Travail à faire —
**1.** Réécrivez sous forme de liste courte le paragraphe de la tribune qui commence par « Depuis les années 1980 », en gardant ses faits principaux.
**2.** D'après la tribune, combien de travailleurs vivent dans la pauvreté en France ?
**3.** Restituez à l'identique le passage de la tribune allant de « Une prime aux » jusqu'à « contre la pauvreté ? » inclus.

Texte fourni —

↓

Tribune parue dans Libération du 29/08/2008 :

Article de Libération du 29/08/2008.

Une prime aux plus petits boulots.

Par Jean Gadrey, économiste, professeur à l’université de Lille.

Le revenu de solidarité active peut-il agir efficacement contre la pauvreté ?

 Depuis les années 1980, de nombreuses politiques publiques ont consisté à donner satisfaction aux entreprises cherchant à imposer petits boulots et temps partiel contraints aux salariés. Ces politiques ont été très « efficaces » : le nombre de travailleurs vivant dans la pauvreté a fortement progressé en France, pour atteindre 1,7 million. On pensait que la panoplie de ces politiques de flexibilité contrainte suffisait amplement. Eh bien, non. On en rajoute une couche avec le revenu de solidarité active (RSA), au nom de la lutte… contre la pauvreté salariale !

↑

Informations fournies —
↓

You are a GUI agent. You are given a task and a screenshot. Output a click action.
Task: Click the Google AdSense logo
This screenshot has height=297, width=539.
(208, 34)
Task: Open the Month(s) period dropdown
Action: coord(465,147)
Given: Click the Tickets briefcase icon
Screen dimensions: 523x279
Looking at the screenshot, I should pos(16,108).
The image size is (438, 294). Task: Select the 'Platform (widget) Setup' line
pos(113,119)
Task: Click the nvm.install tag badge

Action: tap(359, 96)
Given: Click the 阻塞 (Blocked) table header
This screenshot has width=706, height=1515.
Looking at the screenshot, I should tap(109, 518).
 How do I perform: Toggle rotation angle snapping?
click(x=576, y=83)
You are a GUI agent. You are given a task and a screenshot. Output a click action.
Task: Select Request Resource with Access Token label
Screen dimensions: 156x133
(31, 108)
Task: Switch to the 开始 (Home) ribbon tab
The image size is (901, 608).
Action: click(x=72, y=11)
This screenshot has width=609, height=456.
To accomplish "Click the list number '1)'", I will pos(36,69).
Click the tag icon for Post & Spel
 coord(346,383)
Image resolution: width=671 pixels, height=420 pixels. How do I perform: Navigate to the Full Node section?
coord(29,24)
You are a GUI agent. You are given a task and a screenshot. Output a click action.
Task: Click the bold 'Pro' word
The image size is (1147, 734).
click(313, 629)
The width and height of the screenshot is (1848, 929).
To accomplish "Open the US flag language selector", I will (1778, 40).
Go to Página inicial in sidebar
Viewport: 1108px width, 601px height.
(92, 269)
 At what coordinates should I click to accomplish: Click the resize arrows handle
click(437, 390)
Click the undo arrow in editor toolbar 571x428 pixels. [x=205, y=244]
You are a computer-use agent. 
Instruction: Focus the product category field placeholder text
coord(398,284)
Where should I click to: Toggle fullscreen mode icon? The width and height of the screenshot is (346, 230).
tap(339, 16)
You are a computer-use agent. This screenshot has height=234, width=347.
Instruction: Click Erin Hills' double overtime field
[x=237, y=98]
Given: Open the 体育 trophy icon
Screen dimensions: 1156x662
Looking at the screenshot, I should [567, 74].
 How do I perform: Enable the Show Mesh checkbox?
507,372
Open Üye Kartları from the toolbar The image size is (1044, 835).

↑

Réponses par tâche —
**1.**
- Depuis les années 1980, de nombreuses politiques publiques ont satisfait les entreprises qui voulaient imposer aux salariés des petits boulots et du temps partiel contraints.
- Le nombre de travailleurs pauvres a alors fortement augmenté en France, jusqu'à atteindre 1,7 million.
- Le RSA vient s'ajouter à ces politiques de flexibilité contrainte, au nom de la lutte contre la pauvreté salariale.

**2.** 1,7 million.

**3.**
Une prime aux plus petits boulots.

Par Jean Gadrey, économiste, professeur à l’université de Lille.

Le revenu de solidarité active peut-il agir efficacement contre la pauvreté ?